Inmitten dieses epochalen Wandels ist die Bundeswehr weitgehend unvorbereitet. Ihre Struktur, Ausrüstung und strategische Doktrin sind im Wesentlichen noch auf die Mechanik des 20. Jahrhunderts ausgerichtet. Weder verfügt sie über leistungsfähige Drohnensysteme in ausreichender Zahl, noch über robuste Kapazitäten im elektromagnetischen Spektrum, oder digital gestützte Gefechtsführung
Als fast logische Schlussfolgerung ist festzustellen, dass nicht nur der Angriffskrieg mit Drohnen nicht möglich ist, es fehlt an Masse, Erfahrung und Kapazitäten. Auch in der Abwehr dieser Gefahren hakt es gewaltig. Drohnenangriffe stellen nicht nur für die Truppe eine reale Gefahr dar. Auch die zivile Infrastruktur (etwa Energieversorgung, Kommunikation und Verkehrswege) ist bislang nicht effektiv zu schützen.
Es fehlen spezialisierte Abwehrsysteme, Sensoren und – nicht zuletzt – ein Konzept für die integrierte Verteidigung gegen asymmetrische Angriffe. Fragen der Zuständigkeit erschweren in unserem föderalen Staat die Lage zusätzlich: Für die innere Sicherheit und damit den Schutz kritischer Infrastruktur sind die Polizeien der Länder zuständig. Die Streitkräfte dürfen im Frieden nur im Rahmen der Amtshilfe tätig werden.
Deutschland steht inmitten einer sicherheitspolitischen Zäsur. Die neue Realität erfordert ein radikales Umdenken:
1. Digitale Rüstung statt Panzerromantik: Investitionen müssen in autonome Systeme, Sensorik und elektronische Kampfführung fließen.

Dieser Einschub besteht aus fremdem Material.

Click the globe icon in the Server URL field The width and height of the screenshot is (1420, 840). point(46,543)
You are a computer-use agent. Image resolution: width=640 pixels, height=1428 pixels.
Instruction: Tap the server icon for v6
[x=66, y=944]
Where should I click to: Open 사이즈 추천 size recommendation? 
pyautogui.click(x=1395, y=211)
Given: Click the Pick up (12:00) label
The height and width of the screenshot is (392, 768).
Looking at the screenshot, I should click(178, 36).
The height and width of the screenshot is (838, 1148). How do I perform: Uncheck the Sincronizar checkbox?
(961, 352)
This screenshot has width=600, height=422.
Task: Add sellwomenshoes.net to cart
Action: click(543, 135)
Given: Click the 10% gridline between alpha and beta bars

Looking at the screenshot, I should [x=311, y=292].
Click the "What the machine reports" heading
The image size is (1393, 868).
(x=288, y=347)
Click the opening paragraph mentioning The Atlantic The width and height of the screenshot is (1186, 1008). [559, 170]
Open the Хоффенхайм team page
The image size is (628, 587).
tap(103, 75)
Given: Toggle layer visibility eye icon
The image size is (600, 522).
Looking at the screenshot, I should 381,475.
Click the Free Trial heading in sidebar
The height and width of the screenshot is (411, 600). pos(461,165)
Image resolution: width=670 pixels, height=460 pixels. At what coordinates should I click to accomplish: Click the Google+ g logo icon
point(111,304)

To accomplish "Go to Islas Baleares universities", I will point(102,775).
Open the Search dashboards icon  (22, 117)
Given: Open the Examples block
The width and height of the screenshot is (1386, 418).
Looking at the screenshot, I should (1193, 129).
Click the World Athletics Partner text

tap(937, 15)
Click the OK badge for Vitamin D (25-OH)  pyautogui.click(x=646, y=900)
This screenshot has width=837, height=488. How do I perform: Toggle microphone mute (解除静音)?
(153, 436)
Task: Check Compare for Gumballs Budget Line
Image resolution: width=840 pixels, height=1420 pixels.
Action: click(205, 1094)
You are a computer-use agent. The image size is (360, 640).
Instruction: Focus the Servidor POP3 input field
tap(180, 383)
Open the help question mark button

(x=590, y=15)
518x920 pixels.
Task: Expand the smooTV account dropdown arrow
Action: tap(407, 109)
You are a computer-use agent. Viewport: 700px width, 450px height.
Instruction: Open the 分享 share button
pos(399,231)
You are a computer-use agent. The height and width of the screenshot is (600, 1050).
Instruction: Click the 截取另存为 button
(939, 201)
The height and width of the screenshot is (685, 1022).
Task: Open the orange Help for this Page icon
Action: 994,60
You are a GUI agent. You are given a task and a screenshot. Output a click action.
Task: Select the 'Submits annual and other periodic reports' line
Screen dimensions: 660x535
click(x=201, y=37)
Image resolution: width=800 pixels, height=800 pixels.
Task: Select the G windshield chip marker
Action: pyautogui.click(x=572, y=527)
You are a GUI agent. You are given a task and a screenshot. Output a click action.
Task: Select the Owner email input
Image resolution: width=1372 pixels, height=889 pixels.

Die Bedeutung herkömmlicher Waffen und Ausrüstung geht zurück, ohne wird es aber auch nicht gehen. 2. Souveränität durch Technologie: Deutschland und Europa dürfen sich bei Digitalisierung und Verteidigung nicht länger auf Dritte verlassen, es braucht eigene Kompetenzen und Infrastrukturen. Die Bedeutung weitreichender Waffen nimmt weiter zu. 3. Wer im Krieg berechenbar ist, hat schlechte Karten. Das Überraschungsmoment ergibt Möglichkeiten, die dem Unterlegenen in die Karten spielen können. 4. Schutz der Heimat: Moderne Kriege werden nicht nur am Frontverlauf entschieden – sondern in Rechenzentren, Funkfrequenzen und Stromnetzen. Kritische Infrastruktur muss geschützt werden, militärisch wie zivil. 5. Neue Denkweise im Militär: Das moderne Kriegsbild erfordert flachere Hierarchien, agile Kommandeure und technologische Exzellenz. Ohne die gute alte Auftragstaktik ist aber auch der moderne Krieg nicht zu gewinnen.
Das Kriegsbild hat sich, wie die Beispiele zeigen, grundlegend gewandelt. Wer sich nicht mit verändert, verliert – technologisch, politisch und sicherheitspolitisch. Deutschland steht mitsamt der Bündnispartner unter dramatischem Zugzwang, will es auch in Zukunft handlungsfähig, verteidigungsbereit und souverän bleiben.